Da mesma forma, em 1996, foi criado o Programa de Avaliação Seriada (PAS), e a UnB passou a incentivar a dedicação do aluno candidato ao longo dos três anos do ensino médio. O PAS é coisa de Brasília, graças aos reitores Lauro Morhy e João Claudio Todorov e ao governo do DF na época.

Foi em função de mais essa coisa de Brasília que, em 2004, quase 10 anos depois, o Enem passou a ser usado como vestibular. Mas com o PAS, a UnB apoia o ensino médio, enquanto que o Enem trouxe a vantagem de um vestibular comum às universidades. Ao utilizar um só exame ao final do curso, perdeu-se a característica brasiliense de usar a universidade como incentivo ao estudo ao longo dos três anos. Mas continuou coisa de Brasília.
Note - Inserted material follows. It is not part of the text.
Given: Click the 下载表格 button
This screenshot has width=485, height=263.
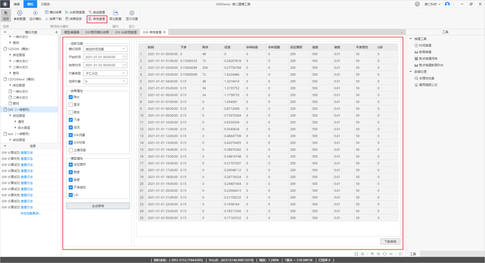Looking at the screenshot, I should pyautogui.click(x=390, y=242).
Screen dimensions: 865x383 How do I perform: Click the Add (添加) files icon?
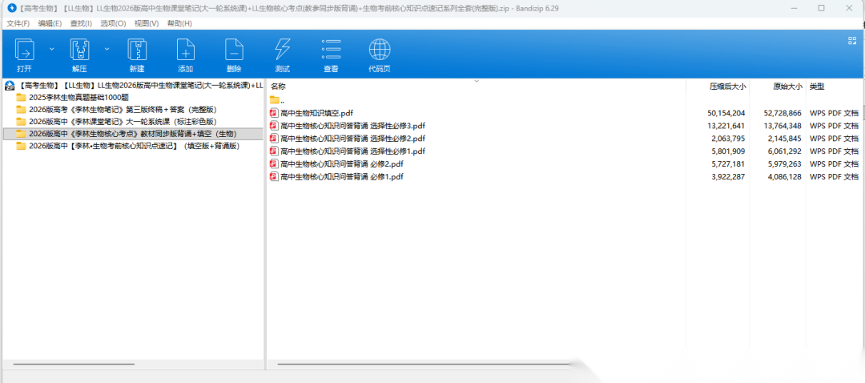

Até mesmo o Congresso o Brasil adotou coisas de Brasília, implantadas graças a projetos de lei de parlamentares do DF, como o piso nacional salarial para professor (Lei 11.738/2008), o acesso universal ao ensino médio (Lei 12.061/2009) e a garantia de vaga no ensino fundamental a partir dos 4 anos (Lei 11.700/2008).

Brasília também pode se orgulhar de ter sido pioneira na implantação do respeito à faixa de pedestre. Esse esforço funciona em Brasília e ainda não em outras cidades graças ao enfoque brasiliense de considerar o funcionamento do trânsito como questão primordialmente de educação, só depois de engenharia. Essa visão da educação como vetor do progresso — eficiência econômica e justiça social — é coisa de Brasília.

Projetos como Saúde em Casa, Bolsa Alfa, Projeto Saber, Mala do Livro, Telematrícula, Cesta Pré-Escola, BRB Trabalho, Temporadas Populares são coisas de Brasília que se espalharam pelo Brasil — às vezes, de forma idêntica, às vezes, com aprimoramento ou deturpação, mas sempre trazendo melhoria para o país, como o Bolsa Escola, transformado em Bolsa Família, e agora o Poupança Escola, mesmo sob a concepção de Pé de Meia.